Storage Developer Conference - #161: Analysis of Distributed Storage on Blockchain
Episode Date: February 2, 2022...
Transcript
Discussion (0)
Hello, everybody. Mark Carlson here, SNEA Technical Council Co-Chair. Welcome to the
SDC Podcast. Every week, the SDC Podcast presents important technical topics to the storage
developer community. Each episode is hand-selected by the SNEA Technical Council from the presentations at our annual Storage
Developer Conference. The link to the slides is available in the show notes at snea.org
slash podcasts. You are listening to STC Podcast, Episode 161.
Hello, everyone. My name is Tejas Chopra. I am a Senior Software Engineer at Netflix and today I'll be talking of analysis of storage on the blockchain.

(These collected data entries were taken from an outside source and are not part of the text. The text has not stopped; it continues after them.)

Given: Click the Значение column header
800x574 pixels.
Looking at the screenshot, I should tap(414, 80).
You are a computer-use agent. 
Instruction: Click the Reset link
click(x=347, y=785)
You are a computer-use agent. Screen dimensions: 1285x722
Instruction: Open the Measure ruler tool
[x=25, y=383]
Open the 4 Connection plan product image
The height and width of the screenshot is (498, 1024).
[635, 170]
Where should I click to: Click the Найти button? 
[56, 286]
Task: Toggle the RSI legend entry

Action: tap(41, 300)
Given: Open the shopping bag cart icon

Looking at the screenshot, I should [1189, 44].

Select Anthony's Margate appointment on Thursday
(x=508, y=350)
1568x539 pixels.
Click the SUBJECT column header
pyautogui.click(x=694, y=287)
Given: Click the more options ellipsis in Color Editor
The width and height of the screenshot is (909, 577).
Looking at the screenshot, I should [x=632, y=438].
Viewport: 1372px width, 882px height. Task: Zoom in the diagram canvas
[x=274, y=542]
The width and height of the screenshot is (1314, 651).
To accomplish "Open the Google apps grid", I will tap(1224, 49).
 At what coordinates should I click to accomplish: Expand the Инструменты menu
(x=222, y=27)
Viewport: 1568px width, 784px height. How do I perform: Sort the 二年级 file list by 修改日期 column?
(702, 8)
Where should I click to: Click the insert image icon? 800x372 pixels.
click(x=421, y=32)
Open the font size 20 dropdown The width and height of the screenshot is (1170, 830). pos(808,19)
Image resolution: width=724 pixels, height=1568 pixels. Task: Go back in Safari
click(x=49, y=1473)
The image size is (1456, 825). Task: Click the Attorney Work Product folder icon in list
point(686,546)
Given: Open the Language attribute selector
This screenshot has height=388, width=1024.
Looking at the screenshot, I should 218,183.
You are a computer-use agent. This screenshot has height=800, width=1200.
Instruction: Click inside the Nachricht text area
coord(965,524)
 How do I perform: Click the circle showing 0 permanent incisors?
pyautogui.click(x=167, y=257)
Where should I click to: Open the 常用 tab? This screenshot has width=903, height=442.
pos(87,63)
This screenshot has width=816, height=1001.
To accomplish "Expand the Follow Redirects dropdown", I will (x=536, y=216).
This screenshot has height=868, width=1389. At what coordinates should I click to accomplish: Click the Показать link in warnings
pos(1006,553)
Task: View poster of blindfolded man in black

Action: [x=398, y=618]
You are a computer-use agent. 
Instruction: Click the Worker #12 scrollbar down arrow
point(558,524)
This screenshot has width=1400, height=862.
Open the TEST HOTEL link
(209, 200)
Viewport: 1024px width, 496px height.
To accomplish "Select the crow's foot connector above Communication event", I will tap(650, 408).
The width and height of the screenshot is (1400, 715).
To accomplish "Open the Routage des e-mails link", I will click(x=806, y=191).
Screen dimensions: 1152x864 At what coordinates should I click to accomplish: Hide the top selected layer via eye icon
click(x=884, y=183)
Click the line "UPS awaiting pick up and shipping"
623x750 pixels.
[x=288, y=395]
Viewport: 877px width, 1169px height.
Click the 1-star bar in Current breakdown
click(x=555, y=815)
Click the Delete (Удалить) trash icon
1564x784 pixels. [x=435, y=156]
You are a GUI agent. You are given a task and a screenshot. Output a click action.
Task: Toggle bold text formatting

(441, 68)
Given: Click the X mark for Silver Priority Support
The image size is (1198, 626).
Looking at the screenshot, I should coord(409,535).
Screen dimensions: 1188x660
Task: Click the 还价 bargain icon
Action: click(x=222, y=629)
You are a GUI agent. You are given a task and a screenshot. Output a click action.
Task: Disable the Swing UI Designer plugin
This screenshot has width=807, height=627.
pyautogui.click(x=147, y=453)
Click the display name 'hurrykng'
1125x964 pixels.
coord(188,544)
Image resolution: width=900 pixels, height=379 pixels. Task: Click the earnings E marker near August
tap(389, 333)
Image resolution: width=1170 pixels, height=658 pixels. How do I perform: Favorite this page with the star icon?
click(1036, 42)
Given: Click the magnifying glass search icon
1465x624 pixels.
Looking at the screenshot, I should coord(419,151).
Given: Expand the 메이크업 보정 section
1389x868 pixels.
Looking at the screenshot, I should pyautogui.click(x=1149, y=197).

The agenda for the talk is, I'll briefly discuss about myself. We'll talk about what centralized and decentralized storage mean.
We'll get into the blockchain, how it has off-chain and on-chain solutions for storage. We'll discuss some storage alternatives out in the wild today,
such as Storage, SIA, IPFS, and ILcoin,
and finally some takeaways and learnings.
I am a Senior Software Engineer at Netflix.
I work with the data storage platform team.
My job is to create services that can help Netflix studios and streaming platforms manage
exabytes of data and billions of assets.
I'm also a keynote speaker.
I talk on distributed systems, cloud, and blockchain.
Before Netflix, I was working as a senior software engineer at Box, where, again, I
was architecting storage solutions to support millions of customers and petabytes of data.
I have experience working in companies such as Datrium, Samsung, Cadence, and Tensilica.
Today, we are seeing a lot of enterprises move to cloud storage.
Cloud can allow scalability and ease of manageability.
But at the end of the day, cloud is an example of centralized storage. Sure, a single entity, which is an enterprise such as Amazon, Google or Microsoft, contains and controls all of the data.
The data is not secure because a lot of these enterprises can actually look into the data that you've stored.
And then you need to trust the enterprise with your data.
The other important fact to note is that if one of these cloud providers actually goes down with your data, you have to maintain multiple availability zones and replication
factors to ensure that the data is not lost in that case. And a lot of that is actually left
to the client to deal with. There have been instances at Netflix where Amazon is our primary cloud provider and Amazon did go down.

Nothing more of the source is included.